Kansas football coach Les Miles adjusting to online approach to coaching

New Kansas head football coach Les Miles talks about his first recruiting class of the program during his Signing Day press conference on Wednesday, Feb. 6, 2019 in Mrkonic Auditorium.

Although he has gotten used to it by now, Kansas football coach Les Miles’ first attempt to coach his team in a virtual setting this spring proved to be a challenge.

“It was the dangedest thing,” Miles said during a recent phone interview with the Journal-World. “The first time I’m watching this (video chat), I want to go grab a guy and talk to him. And I get up and I go, ‘I’m not going to grab that guy. That guy’s back home in his hometown.'”

In this strange new spring football world, Zoom calls took the place of team meetings in the Anderson Family Football Complex. Practice reps were nonexistent.

And even though Miles was calling the shots from his couch, it wasn’t comfortable at first.

“(It’s) a difficult way of communicating,” Miles said. “It just is. But it’s what’s available to us, so we’re certainly making use of it. And I think we’re doing it as well as it can be done.”

Fortunately, Miles said KU video director Alex Knisely was “well ahead” on the technology side, and she quickly trained the coaches on the technology and got the electronic connections between the players and the coaches up and running. Part of the electronic coaching setup — a complicated array of wiring in Miles’ basement.

“I’ve got wires running from a computer to a TV,” he said. “I’ve got a mess. But I’m going to enjoy it, and it’s going to be something that we make work for us in the short term.”

The interpersonal connections have posed more challenges than the electronic ones, though.

Miles can still speak to the whole team, of course. Offensive coordinator Brent Dearmon and defensive coordinator D.J. Eliot can hold conferences with their players, and assistants can hold even smaller meetings with just their position groups.

But even if coaches can talk to the players, it’s sometimes hard to ensure that the message sinks in. For example, Miles said he could tell a player to focus on finishing strong in academics.
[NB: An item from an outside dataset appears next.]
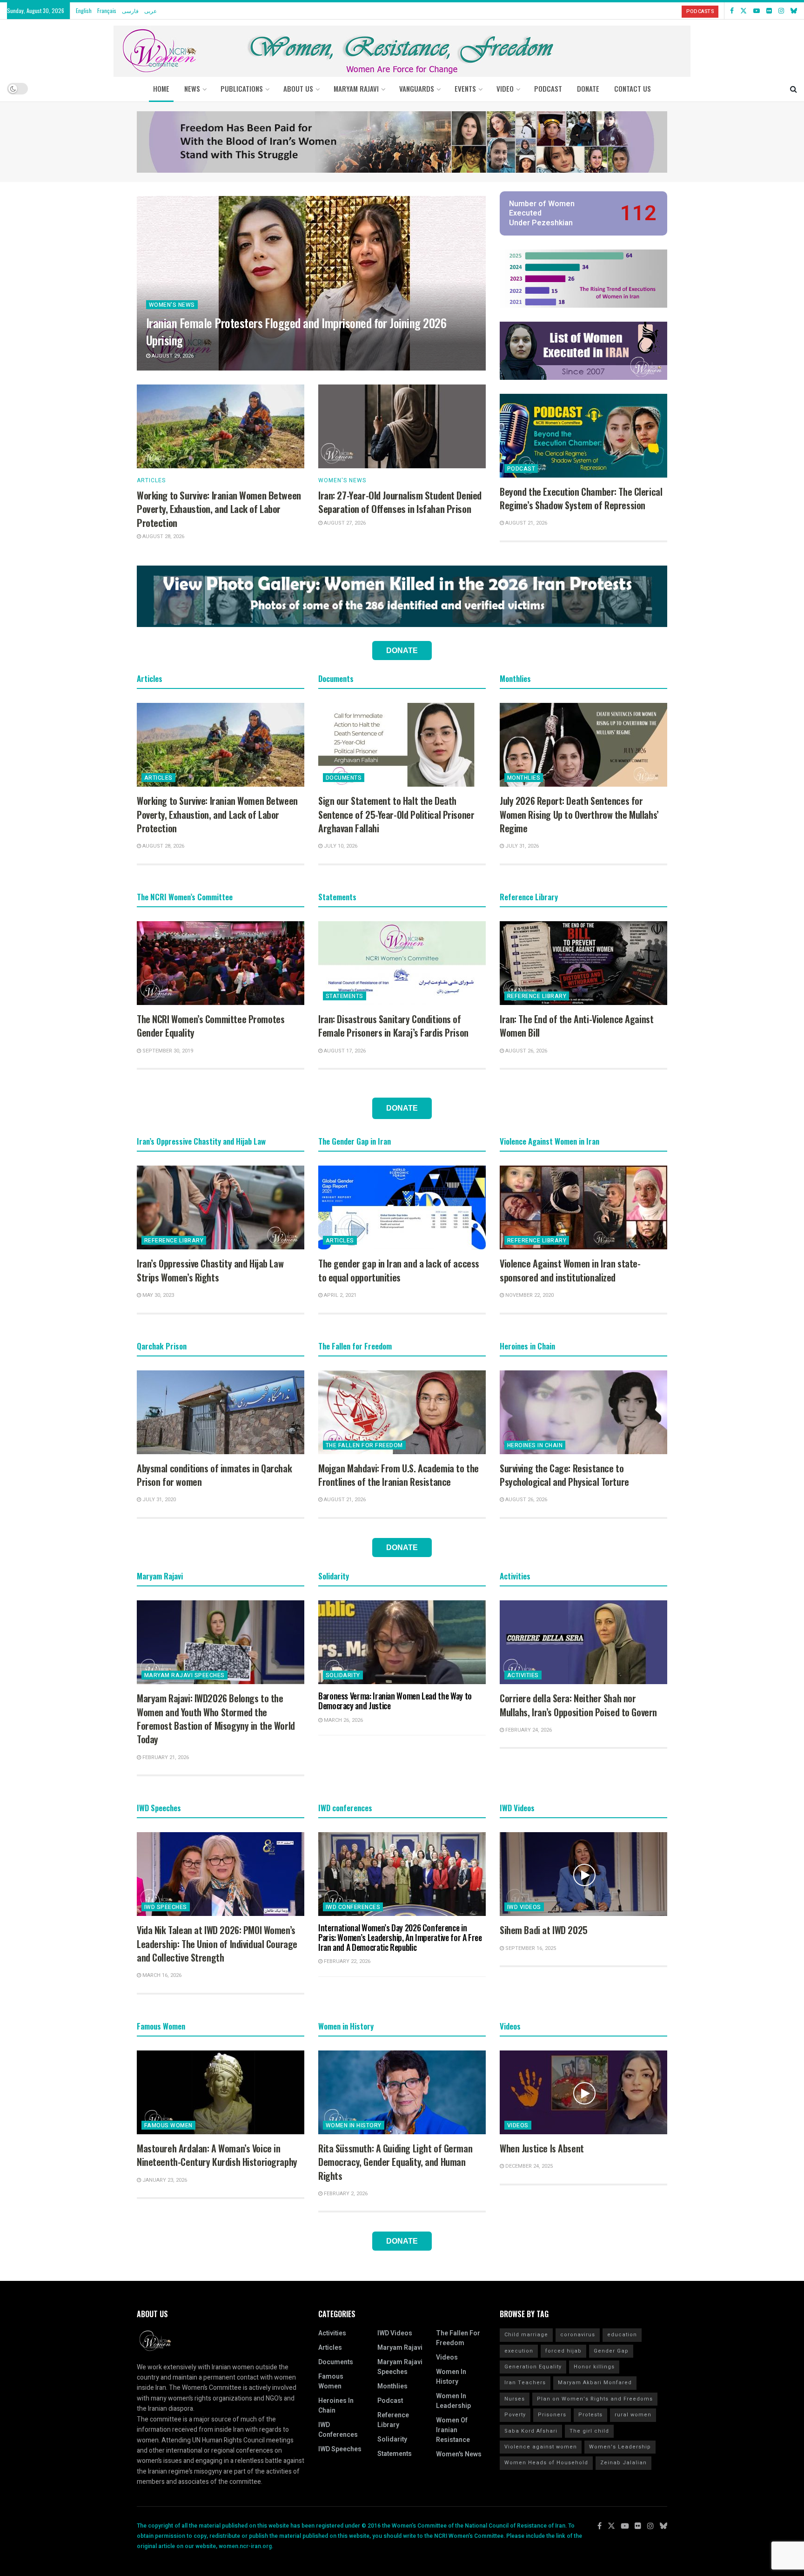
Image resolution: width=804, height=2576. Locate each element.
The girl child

But he couldn’t look the player in the eyes, in person — something he said was “an easier, more effective way to communicate.”

“The difference is, when you’re in your facility, that guy’s not going to practice if he hasn’t seen me,” Miles said. “And if that guy’s at practice and he hasn’t taken care of something, when he walks off the field, he’s taking care of it.”

Miles is doing his best to adjust to this unusual vibe, and he said not everything is difficult to do online. Last Friday, Miles said he and a few of his staff members “sat down on the couch together” to watch film on several recruiting prospects and discuss whether to pursue them harder or back off.

None of the assistants actually came to Miles’ home and sat down with him amid the tangle of wires and electronic equipment, of course. But he said their engagement and willingness to make virtual coaching work made it feel like they were sitting right there.

I think our coaches are very diligent in terms of wanting to be with (the players),” he said. “And some of the classroom presentations have been spectacular and really entertaining and good to be around.”